* EXERCISE AIM
Each line from the one bearing "You are a computer-use" through the last line of the entries below should be returned exactly, with pictures left out.

*-*-*

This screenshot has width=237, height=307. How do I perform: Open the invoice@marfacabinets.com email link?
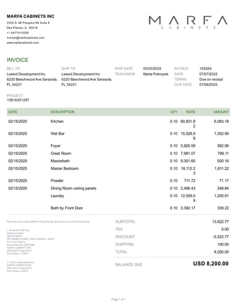coord(26,37)
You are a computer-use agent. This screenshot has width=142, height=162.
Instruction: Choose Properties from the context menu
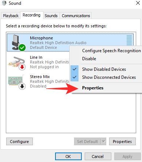pyautogui.click(x=93, y=88)
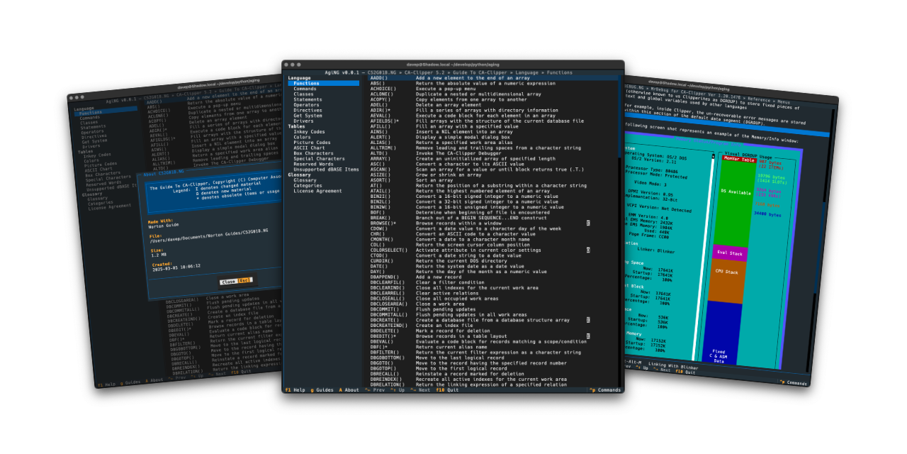Viewport: 907px width, 454px height.
Task: Click the marker icon on the DBEDIT()* row
Action: (587, 336)

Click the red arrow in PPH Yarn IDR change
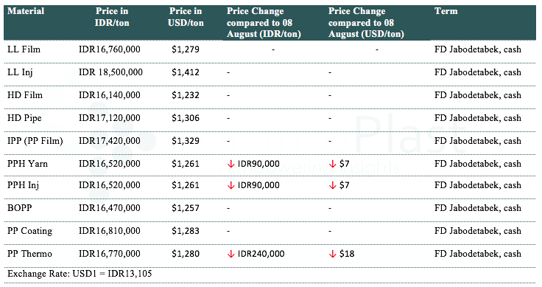pos(231,165)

*-*-*

* RESPONSE TO THE TASK
You are a computer-use agent. This screenshot has width=142, height=162.
Instruction: Choose Properties from the context menu
pyautogui.click(x=93, y=88)
Viewport: 907px width, 454px height.
Task: Click the marker icon on the DBEDIT()* row
Action: (587, 336)

Click the red arrow in PPH Yarn IDR change
pos(231,165)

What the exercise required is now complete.